If Live from the Fox Oakland, the second live album in Tedeschi Trucks Band’s catalog of five releases, seems to arrive somewhat soon after the previous Everybody’s Talkin’ (taken from concerts in 2012), there are notable differences between this latest and its predecessor. For one, this set is from a single show recorded September 9, 2016 at the Bay Area theatre, and filmed for a companion DVD. Additionally, there have been a few personnel changes in the intervening years, and an expansion of the once-11-piece ensemble to an even dozen.

As well, for a group that values and cultivates its performances as much as Tedeschi Trucks Band does, earning a reputation as one of the finest live bands on tour, it would seem that any concert recording is destined to contain an electrical storm of in-the-moment thrills. Live from the Fox Oakland thunders and flashes, and never disappoints.

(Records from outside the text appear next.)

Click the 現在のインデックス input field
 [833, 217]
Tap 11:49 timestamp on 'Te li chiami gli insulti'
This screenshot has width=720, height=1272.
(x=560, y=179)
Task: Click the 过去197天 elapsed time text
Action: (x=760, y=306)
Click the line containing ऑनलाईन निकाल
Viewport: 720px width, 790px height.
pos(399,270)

Be it on an explosive blitz through Derek and the Dominos’ “Keep on Growing” or layering Santana’s “Soul Sacrifice” into “I Want More,” Derek Trucks pays tribute to two of rock guitar’s Rushmore, but really he’s giving his audience motivation to break out the chisels and make some more space on the mountain. With signature guitar work that always finds more sonic space to explore while, at once, burrowing his roots of reverence for blues pioneers ever deeper, Trucks has reached the mantle of that special player who can be detected upon hearing one note. For her part, Susan Tedeschi’s whisky tone and stinging guitar are as robust as ever, leading the group on the shredding blues of “I Pity the Fool” or with a pacifying caress on “These Walls,” the latter featuring guest Alam Khan on sarod. As sterling as these two are, they are equally egalitarian, spreading around the spotlight, whether to vocalist Mike Mattison on Taj Mahal’s classic “Leavin’ Trunk” or newcomers Ephraim Owens (trumpet) Elizabeth Lea (trombone), or singer Alecia Chakour for their respective moments in the sun.

The DVD serves as a concert film, interspersed with excerpts from parking lot cook-outs and interviews with Trucks, mostly, and Tedeschi. It contains the bulk of the Fox show, including a “Color of the Blues” not on the CD and an over-the-credits, backstage rendition of Bob Dylan’s “You Ain’t Going Nowhere” that sneaks in a Chris Robinson cameo. Even patriarch and merch manager Chris Trucks gets in the act, proudly and politely hawking T-shirts and talking up fans.

Live from the Fox Oakland is this band’s declaration of solidarity in song; a musical statement written and signed by no one individually, but by Tedeschi Trucks Band as a collective, proving, once again, a glorious and gritty strength in numbers.